The Miyas of Assam, and their char-chapori culture

Context: Months ahead of the Assembly elections, a proposed “Miya museum” in Guwahati’s Srimanta Sankardeva Kalakshetra reflecting the “culture and heritage of the people living in char-chaporis” has stirred up a controversy in Assam.


Who are the Miyas?

  • The ‘Miya’ community comprises descendants of Muslim migrants from East Bengal (now Bangladesh) to Assam. They came to be referred to as ‘Miyas’, often in a derogatory manner.
  • The community migrated in several waves — starting with the British annexation of Assam in 1826, and continuing into Partition and the 1971 Bangladesh Liberation War — and have resulted in changes in the demographic composition of the region.
  • They have an ancient performative martial art called the Lathibari.
  • While the norm is to traditionally wear colourful clothes, the Miya community dons a white vest and dhoti, and Assamese games on our heads and waists.

What are char-chaporis?

  • Char-chaporis are shifting riverine islands of the Brahmaputra and are primarily inhabited by the Muslims of Bengali-origin.
  • A char is a floating island while chaporis are low-lying flood-prone riverbanks.
  • Prone to floods and erosion, these areas are marked by low development indices.
  • While Bengali-origin Muslims primarily occupy these islands, other communities such as Misings, Deoris, Kocharis, Nepalis also live here.

Why are some Assamese uncomfortable with that?
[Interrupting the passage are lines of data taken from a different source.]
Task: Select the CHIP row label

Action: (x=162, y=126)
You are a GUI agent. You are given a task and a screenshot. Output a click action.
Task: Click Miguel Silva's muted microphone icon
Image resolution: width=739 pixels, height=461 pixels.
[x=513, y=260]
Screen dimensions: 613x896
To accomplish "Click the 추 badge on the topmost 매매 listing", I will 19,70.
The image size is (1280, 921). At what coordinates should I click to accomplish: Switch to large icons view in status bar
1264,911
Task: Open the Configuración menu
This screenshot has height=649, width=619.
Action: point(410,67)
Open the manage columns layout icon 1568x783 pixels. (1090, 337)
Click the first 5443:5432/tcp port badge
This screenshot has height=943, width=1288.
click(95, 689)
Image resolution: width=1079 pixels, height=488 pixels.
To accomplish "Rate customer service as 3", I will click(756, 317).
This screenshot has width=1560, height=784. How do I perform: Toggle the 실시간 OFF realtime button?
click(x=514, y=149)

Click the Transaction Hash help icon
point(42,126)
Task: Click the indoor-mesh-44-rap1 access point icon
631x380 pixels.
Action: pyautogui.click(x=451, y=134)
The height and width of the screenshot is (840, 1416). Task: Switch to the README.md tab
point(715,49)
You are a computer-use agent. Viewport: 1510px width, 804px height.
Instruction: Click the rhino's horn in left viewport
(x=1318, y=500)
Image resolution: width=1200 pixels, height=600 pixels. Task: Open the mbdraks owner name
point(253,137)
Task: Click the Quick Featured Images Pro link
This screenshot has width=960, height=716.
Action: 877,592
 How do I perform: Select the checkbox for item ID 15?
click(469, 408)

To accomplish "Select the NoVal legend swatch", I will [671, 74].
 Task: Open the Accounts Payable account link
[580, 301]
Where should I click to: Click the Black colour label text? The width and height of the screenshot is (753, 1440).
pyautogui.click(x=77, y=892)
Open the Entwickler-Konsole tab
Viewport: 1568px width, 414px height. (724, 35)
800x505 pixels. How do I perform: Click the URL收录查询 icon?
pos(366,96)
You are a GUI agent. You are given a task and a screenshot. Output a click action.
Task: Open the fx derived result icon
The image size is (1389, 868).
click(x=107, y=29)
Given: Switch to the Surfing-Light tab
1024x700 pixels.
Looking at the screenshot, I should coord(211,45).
  • The museum has been proposed in the Kalakshetra, which is a cultural complex in Guwahati named after neo-Vaishnavite reformer Srimanta Sankardev, and which was set up as part of Clause 6 (“… to protect, preserve and promote the cultural, social, linguistic identity and heritage of the Assamese people”) of the Assam Accord, signed at the culmination of the Assam Agitation.
  • The Assamese feel that these claims of a distinct cultural sphere/ identity by the community may eventually lead to political or ethnic assertions in the future.